The Independent on Saturday

EFF – De Klerk showed SA the middle finger

Party attacks former president on apartheid stance

- MAYIBONGWE MAQHINA

EFF leader Julius Malema yesterday defended calls for former president FW de Klerk not to be at Parliament, saying he had shown South Africans the middle finger and revealed he had no regrets about apartheid.

Malema said De Klerk undermined President Cyril Ramaphosa, describing him as De Klerk’s “ice boy”.

“Our actions (on Thursday) were provoked by him saying (in a recent SABC interview) that apartheid was not a crime against humanity. To us he does not have regrets. Now he has got his Ice Boy as a president and thinks he can undermine us because he controls Cyril,” he said at the Press Club in Cape Town.

Malema said Ramaphosa and De Klerk had a relationsh­ip dating back to the 1970s.

“We are not to allow Cyril’s proximity to them to allow them to undermine us. He can see there is no leadership in this country. It’s his boys.”

He said De Klerk had not made the same claims during the era of former presidents Thabo Mbeki and Jacob Zuma because “he has no files on them”.

“He has never managed them” like they managed Ramaphosa, and had no respect for him.

Hours after Malema’s address, the FW de Klerk Foundation issued a statement saying it was ironic that Malema had launched a vitriolic attack on the former president.

“In a way, an attack by Julius Malema and the EFF is the sincerest form of compliment. We have seen this kind before,” the foundation said.

“Those who wear colour-coded uniforms, who use bully-boy tactics to disrupt democratic processes, who whip up race hatred and call their leaders ‘Fuhrer or Duce or Commander in Chief’.”

Malema also said nothing new had come out of Ramaphosa’s State of the Nation Address.

“We continued to hear his dreams of building a new city, even though today he is the same man selling our independen­ce and state entities, surrenderi­ng all capacity to capital...

“The state will now allow our municipali­ties to enter into exploitati­ve contracts with independen­t power producers, and more of these contracts which have seen Eskom operate at a loss for the benefit of Cyril and Pravin’s friends will be signed.

“A strategic entity that is supposed to drive developmen­t is now going to the hands of greedy capitalist­s, who have no obligation to provide affordable electricit­y to our people, even in the most remote areas.”
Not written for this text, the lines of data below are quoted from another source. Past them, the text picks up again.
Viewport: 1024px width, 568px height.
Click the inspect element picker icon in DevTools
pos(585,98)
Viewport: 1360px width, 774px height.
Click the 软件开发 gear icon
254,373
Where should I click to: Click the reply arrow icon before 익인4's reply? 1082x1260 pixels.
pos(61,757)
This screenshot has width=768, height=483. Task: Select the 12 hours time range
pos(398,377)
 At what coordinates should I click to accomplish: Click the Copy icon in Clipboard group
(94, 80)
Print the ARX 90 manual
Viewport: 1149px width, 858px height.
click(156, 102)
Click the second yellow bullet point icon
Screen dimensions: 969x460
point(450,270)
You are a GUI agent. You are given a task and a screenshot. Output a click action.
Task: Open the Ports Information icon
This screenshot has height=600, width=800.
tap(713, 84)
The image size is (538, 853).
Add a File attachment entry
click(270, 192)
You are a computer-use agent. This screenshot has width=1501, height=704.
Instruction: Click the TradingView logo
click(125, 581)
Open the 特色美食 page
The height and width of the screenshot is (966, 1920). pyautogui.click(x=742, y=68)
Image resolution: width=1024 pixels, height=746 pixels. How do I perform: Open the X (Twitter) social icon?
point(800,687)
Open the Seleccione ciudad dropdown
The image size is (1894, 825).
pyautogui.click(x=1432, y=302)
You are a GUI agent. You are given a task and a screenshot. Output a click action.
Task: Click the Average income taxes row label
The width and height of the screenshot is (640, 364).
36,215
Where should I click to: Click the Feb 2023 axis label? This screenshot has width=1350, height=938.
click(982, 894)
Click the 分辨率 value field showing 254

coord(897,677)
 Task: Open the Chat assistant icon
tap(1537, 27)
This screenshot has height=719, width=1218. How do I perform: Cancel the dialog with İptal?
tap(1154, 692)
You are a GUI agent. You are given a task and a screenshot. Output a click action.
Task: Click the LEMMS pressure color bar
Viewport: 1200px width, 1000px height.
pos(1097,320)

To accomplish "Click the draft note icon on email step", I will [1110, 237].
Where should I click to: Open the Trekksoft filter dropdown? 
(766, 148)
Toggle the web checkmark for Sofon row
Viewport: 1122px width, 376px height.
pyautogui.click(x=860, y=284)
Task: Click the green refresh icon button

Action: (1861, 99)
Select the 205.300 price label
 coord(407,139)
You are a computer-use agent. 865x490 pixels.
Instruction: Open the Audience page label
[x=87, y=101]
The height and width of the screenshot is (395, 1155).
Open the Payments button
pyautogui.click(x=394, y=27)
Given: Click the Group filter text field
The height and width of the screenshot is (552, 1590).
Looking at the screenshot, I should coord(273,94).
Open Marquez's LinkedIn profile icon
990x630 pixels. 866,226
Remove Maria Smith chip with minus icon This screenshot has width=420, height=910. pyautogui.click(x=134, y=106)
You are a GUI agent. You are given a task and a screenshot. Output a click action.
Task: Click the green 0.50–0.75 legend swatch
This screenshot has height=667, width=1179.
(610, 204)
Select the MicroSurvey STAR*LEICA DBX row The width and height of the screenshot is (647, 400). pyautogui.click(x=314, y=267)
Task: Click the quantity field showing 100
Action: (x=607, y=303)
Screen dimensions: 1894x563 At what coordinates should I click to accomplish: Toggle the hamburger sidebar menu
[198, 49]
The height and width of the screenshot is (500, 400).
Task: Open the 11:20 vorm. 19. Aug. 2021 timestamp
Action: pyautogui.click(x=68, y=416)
Malema charged that Ramaphosa’s only solution to the collapse of SOEs was a misplaced faith in the private sector.

He also said Public Enterprise­s Minister Pravin Gordhan was at the centre of the collapse of SOEs and capture of the country by white monopoly capital.

“It is for this reason that we want him gone. We are a country living in darkness because of Pravin Gordhan,” Malema said.

He said the removal of Gordhan was the first step in saving the SOEs.

“This must be followed by appointing of a competent board with skills from various sectors that relate to energy, and the scrapping of IPP (independen­t power producer) contracts, which are looting of our coffers.”

Malema told his audience the EFF were shocked that the media and NGOs had taken an anti-accountabi­lity and -transparen­cy stance because of the factional interests of those who funded and controlled them.

He questioned the sealing of financial statements for the CR17 campaign and the dropping of charges against those perceived to be members of the so-called rogue unit.

He said the EFF had asked Pretoria High Court Deputy Judge President Aubrey Ledwaba to open documents on Ramaphosa up for public scrutiny.